Genetics of Dyslexia

Abstract

Dyslexia is one of the most common developmental disorders affecting approximately 5% of school-aged children. The familial nature of dyslexia was recognized when the disorder was first described and has since become well established. Twin studies have shown that the tendency for familial clustering is primarily due to genetic factors rather than shared environment, with heritability estimates ranging up to 0.60. In recent years, molecular genetic linkage studies have identified nine chromosomal regions (DYX1-DYX9) likely to contain genes contributing to dyslexia.
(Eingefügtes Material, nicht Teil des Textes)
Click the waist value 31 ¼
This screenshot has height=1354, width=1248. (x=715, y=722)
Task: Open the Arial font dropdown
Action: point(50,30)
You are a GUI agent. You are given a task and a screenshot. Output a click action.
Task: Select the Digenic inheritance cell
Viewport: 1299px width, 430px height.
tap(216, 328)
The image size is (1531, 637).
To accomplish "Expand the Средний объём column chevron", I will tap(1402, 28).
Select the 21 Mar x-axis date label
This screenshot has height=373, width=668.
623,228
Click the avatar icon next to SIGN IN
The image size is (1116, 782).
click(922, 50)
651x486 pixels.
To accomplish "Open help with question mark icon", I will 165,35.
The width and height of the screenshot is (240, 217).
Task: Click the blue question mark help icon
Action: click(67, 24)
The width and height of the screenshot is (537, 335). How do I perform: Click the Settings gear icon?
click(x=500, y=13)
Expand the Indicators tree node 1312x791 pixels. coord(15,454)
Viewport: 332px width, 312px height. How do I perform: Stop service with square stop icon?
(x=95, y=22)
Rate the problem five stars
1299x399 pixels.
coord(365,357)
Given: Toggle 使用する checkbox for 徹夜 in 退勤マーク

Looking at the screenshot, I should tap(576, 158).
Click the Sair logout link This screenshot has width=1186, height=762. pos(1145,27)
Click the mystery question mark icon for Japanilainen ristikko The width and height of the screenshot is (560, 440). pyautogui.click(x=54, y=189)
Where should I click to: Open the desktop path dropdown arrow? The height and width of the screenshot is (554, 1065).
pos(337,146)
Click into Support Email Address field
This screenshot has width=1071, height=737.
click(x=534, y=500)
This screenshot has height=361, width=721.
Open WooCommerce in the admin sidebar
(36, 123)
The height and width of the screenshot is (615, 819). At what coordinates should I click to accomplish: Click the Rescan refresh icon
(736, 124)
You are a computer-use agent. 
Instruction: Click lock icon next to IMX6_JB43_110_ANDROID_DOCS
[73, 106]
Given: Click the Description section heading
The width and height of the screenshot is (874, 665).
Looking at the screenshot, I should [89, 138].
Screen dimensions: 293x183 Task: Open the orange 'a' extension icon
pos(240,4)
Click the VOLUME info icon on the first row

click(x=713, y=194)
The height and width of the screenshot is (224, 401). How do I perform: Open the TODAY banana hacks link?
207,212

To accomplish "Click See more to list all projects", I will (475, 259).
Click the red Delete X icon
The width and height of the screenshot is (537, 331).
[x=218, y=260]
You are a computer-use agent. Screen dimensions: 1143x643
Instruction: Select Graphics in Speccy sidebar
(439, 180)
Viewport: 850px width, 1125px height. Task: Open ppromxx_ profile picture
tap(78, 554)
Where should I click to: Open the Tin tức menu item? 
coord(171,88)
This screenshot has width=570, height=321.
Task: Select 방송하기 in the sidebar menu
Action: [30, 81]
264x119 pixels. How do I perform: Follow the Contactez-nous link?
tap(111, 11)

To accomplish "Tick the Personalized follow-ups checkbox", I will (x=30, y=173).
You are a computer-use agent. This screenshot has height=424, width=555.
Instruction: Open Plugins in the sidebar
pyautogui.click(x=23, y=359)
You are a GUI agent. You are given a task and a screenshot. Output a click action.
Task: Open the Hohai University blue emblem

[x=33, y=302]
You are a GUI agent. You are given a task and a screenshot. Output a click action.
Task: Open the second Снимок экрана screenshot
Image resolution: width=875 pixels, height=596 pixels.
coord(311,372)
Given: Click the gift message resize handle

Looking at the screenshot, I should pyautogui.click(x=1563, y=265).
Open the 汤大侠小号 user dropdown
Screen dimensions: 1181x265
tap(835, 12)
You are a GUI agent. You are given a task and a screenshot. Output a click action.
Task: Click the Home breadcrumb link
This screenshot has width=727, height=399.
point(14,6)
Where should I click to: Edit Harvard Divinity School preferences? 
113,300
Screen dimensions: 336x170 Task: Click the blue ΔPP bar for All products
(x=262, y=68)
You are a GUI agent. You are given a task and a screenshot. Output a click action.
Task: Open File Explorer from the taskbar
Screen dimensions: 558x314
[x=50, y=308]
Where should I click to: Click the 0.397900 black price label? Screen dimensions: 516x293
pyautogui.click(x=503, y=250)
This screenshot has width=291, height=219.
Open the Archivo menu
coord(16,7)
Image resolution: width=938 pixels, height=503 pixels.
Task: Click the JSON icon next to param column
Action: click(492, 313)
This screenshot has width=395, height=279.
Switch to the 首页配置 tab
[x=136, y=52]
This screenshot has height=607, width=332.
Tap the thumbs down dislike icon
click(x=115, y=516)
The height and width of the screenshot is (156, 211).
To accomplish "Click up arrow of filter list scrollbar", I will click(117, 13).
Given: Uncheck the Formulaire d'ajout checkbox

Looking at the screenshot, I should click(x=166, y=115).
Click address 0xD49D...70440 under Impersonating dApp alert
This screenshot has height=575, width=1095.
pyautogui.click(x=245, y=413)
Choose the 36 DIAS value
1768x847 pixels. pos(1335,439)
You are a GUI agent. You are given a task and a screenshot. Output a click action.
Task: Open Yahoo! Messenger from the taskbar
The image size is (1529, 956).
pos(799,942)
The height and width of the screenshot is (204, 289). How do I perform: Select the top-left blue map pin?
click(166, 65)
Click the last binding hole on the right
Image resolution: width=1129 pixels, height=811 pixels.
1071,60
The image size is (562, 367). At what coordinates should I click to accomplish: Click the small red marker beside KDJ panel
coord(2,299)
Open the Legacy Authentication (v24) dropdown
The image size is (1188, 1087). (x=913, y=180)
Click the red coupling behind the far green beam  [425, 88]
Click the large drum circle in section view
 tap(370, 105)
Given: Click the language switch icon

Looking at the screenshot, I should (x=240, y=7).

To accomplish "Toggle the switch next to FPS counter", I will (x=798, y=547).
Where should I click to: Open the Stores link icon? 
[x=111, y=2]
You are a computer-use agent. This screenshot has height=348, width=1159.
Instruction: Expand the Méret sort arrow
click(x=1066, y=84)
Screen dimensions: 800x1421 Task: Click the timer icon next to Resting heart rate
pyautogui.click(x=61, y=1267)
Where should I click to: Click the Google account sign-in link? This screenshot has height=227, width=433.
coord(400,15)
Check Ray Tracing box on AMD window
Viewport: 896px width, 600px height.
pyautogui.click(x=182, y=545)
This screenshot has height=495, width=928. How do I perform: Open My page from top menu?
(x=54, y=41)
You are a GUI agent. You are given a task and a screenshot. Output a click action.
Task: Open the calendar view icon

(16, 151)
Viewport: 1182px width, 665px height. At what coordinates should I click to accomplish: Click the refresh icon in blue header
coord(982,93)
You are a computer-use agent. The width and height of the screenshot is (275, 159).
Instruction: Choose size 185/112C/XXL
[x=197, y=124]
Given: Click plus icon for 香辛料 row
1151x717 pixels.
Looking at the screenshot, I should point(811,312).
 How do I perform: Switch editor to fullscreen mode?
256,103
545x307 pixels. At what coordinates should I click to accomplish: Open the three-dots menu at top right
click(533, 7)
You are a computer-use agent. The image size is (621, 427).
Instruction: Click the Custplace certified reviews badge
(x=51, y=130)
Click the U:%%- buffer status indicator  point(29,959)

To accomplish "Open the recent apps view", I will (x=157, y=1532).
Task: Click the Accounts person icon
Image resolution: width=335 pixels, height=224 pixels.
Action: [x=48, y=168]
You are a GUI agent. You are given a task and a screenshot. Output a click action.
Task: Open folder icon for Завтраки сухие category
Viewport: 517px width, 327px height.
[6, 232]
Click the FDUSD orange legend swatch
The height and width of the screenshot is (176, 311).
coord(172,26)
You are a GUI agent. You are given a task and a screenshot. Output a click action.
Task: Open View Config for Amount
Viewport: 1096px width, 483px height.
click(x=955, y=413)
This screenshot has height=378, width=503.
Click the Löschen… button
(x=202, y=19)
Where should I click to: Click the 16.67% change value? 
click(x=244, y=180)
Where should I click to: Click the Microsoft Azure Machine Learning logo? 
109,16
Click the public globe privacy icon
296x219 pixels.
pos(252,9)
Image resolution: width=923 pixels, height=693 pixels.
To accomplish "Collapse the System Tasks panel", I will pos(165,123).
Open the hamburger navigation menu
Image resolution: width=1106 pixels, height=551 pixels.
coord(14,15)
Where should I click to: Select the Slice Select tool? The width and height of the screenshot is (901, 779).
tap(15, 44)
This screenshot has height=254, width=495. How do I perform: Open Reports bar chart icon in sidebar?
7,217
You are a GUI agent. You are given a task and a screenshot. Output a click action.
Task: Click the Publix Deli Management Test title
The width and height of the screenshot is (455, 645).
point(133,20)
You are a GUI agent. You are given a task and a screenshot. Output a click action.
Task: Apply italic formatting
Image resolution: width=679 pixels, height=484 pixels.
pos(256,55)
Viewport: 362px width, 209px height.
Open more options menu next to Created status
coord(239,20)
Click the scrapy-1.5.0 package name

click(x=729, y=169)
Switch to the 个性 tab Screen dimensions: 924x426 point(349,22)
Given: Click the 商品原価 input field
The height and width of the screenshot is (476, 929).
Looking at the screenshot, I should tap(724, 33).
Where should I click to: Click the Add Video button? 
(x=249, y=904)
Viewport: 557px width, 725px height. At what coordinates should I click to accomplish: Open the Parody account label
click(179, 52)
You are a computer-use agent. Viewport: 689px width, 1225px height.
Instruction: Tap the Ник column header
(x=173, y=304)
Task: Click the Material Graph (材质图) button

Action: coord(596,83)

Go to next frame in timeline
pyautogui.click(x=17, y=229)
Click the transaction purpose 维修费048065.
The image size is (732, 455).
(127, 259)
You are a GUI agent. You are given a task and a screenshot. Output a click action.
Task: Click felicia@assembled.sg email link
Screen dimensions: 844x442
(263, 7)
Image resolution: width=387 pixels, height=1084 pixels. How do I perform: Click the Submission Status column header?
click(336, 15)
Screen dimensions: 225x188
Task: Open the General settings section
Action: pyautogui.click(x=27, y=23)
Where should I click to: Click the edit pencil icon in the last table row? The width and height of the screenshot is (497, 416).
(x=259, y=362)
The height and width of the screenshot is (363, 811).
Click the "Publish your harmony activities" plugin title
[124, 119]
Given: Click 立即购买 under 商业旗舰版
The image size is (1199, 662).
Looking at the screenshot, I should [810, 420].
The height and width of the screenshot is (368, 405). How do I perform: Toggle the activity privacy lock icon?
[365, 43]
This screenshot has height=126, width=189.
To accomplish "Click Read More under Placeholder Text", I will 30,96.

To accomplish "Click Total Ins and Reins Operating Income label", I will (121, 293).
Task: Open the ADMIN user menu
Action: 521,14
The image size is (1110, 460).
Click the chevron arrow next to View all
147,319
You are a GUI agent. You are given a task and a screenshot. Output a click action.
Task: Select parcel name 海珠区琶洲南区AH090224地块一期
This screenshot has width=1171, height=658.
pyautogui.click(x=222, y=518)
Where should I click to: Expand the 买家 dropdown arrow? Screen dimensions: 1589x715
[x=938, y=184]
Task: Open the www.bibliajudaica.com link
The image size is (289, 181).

These findings have recently culminated in the identification of four candidate genes for dyslexia using cloning of translocation breakpoints (DYX1C1, ROBO1) and systematic searches for linkage disequilibrium (DCDC2, KIAA0319). In the following review, we will discuss the groundwork that set the stage for the recent gene identifications and will discuss the candidate genes that have been proposed.